One in five children go hungry in the United States. But it doesn’t have to be that way. There is a coalition of non-profit, for profit and government institutions that are working together to reduce food insecurity in the United States. Food Lifeline in Seattle, Washington is one such partner seeking to end childhood hunger in the United States.
In February, six volunteers from three families joined dozens of other students and families during their Mid-winter break to sort and repack food at Food Lifeline. Food Lifeline services food distribution centers that provide emergency food relief to families and individuals in needs across the Pacific Northwest of the United States. In two hours, the volunteers sorted over 7,300 pounds of food, enough to provide 6100 meals.

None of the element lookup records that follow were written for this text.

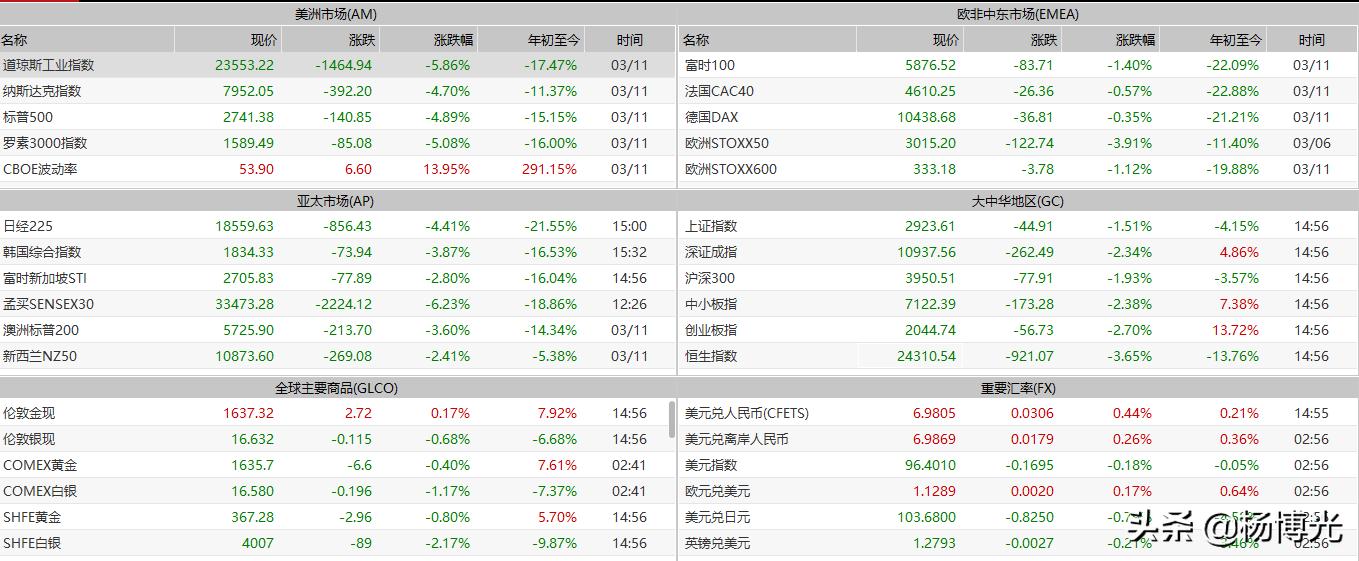Choose the 德国DAX row

click(711, 117)
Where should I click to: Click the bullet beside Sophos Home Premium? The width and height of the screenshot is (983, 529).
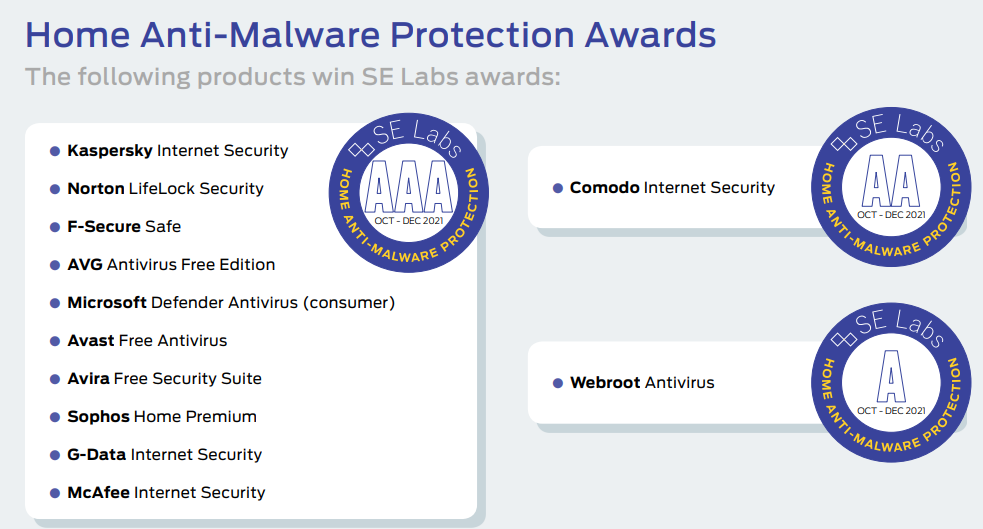tap(55, 417)
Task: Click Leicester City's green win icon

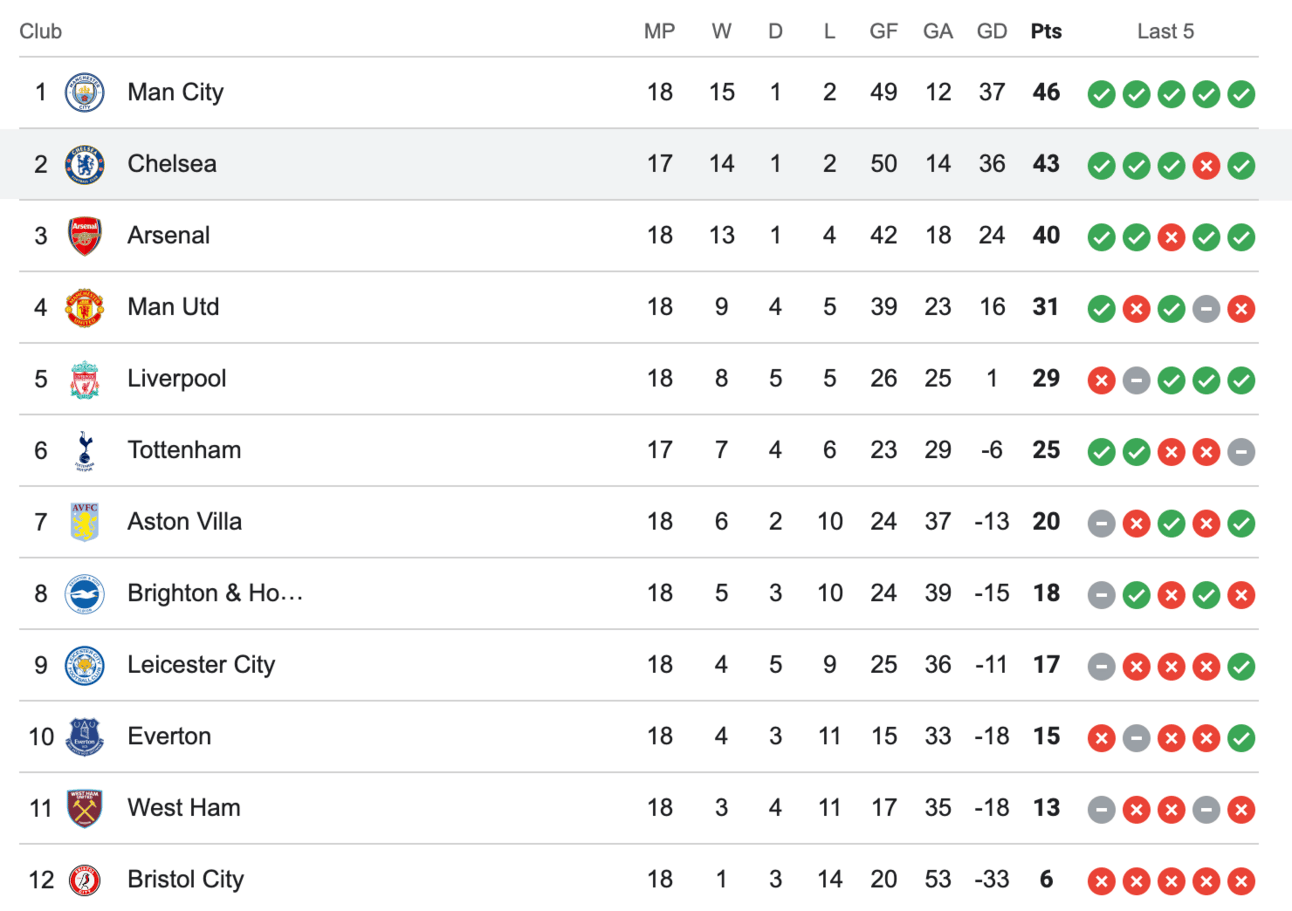Action: coord(1241,667)
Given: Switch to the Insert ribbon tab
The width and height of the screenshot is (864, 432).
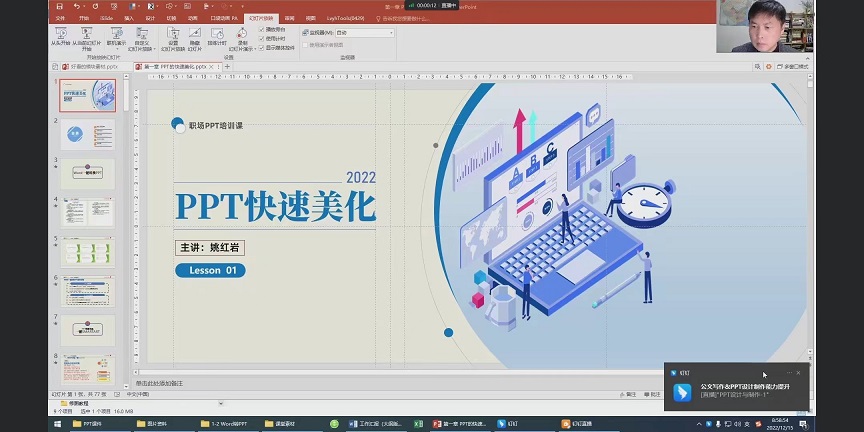Looking at the screenshot, I should (x=128, y=18).
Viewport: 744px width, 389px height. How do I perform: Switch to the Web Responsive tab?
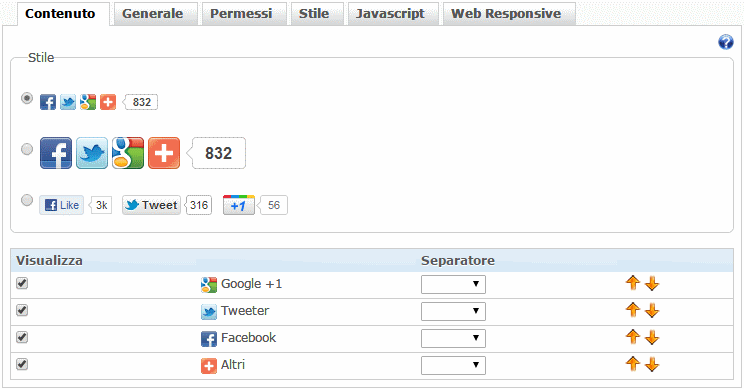coord(506,14)

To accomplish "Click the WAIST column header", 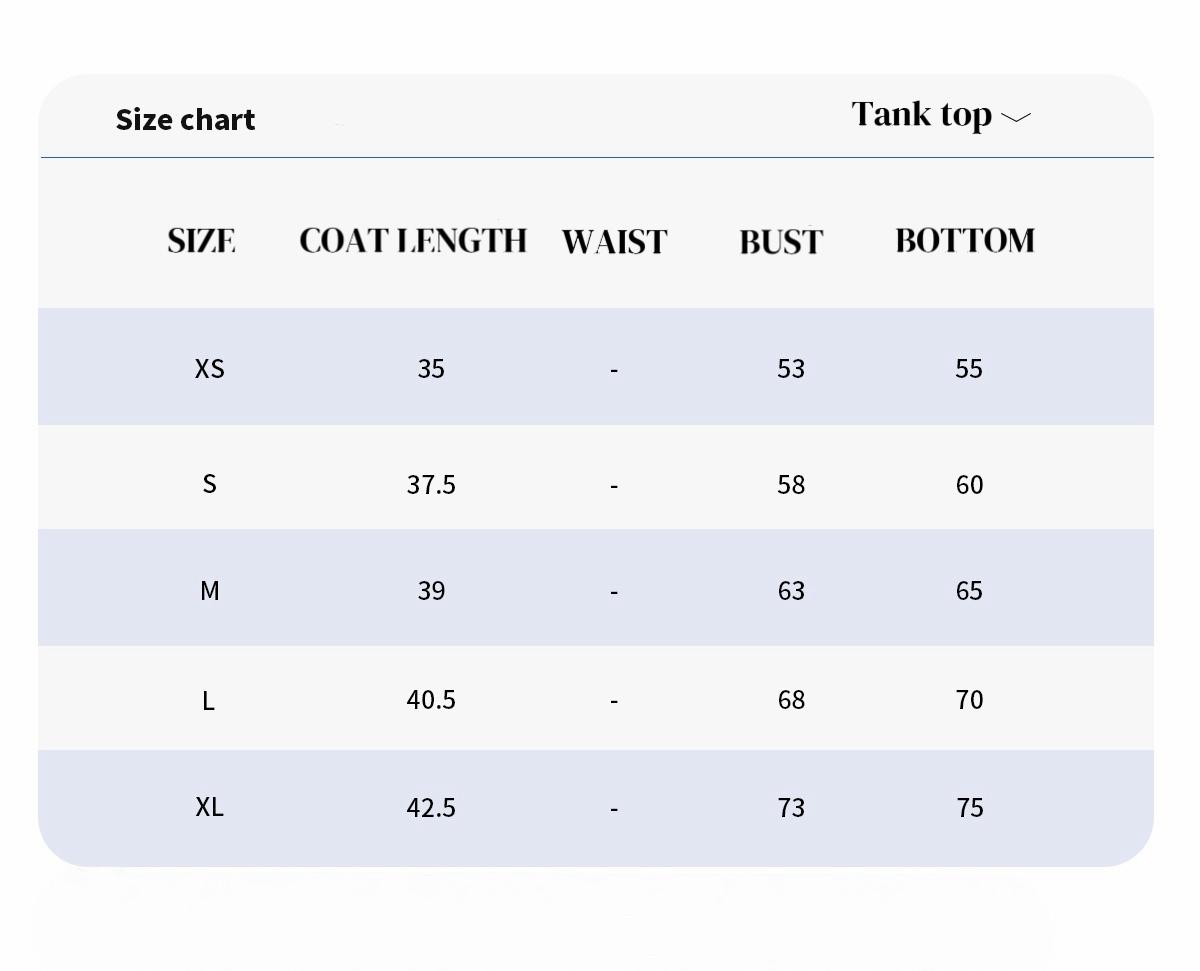I will pos(614,241).
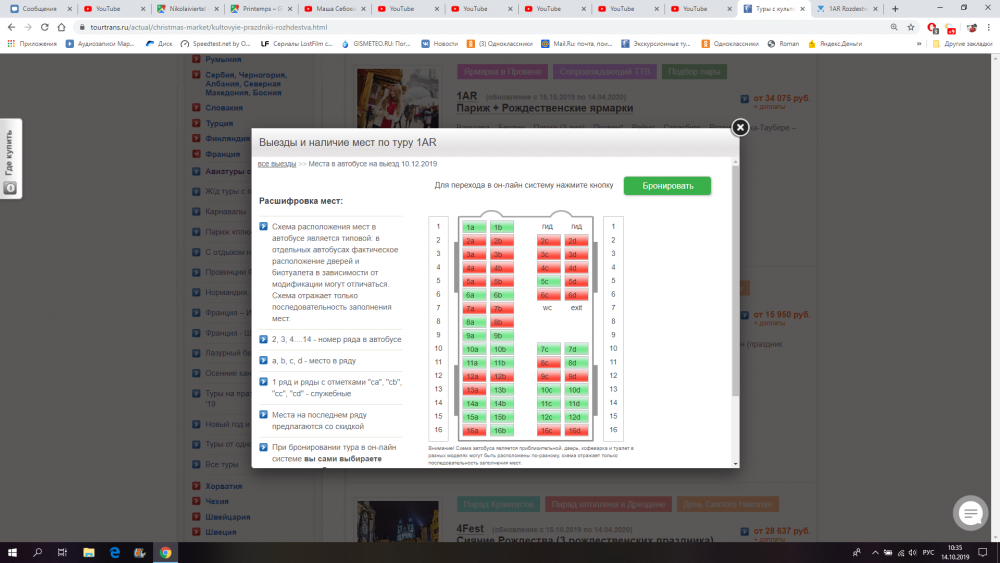1000x563 pixels.
Task: Click the browser reload icon
Action: [47, 27]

“I was grateful for what I have.” one volunteer reflected after the project. “I realized some don’t have enough.” The youngest volunteer, 11, who organized the volunteer group was very satisfied with the time spent. “The time felt so short, but it was amazing how much we can do in such a short amount of time,” he said. “I realize time is precious. I could use it for other things during break, but I was glad I used it to help others.”
“It felt good!” shared another volunteer. The group realized that when people serve together for a common and greater good, it brings people closer together and makes each person feel really good, even if the work is hard. The group is excited to plan future visits to Food Lifeline with more friends for the next school break.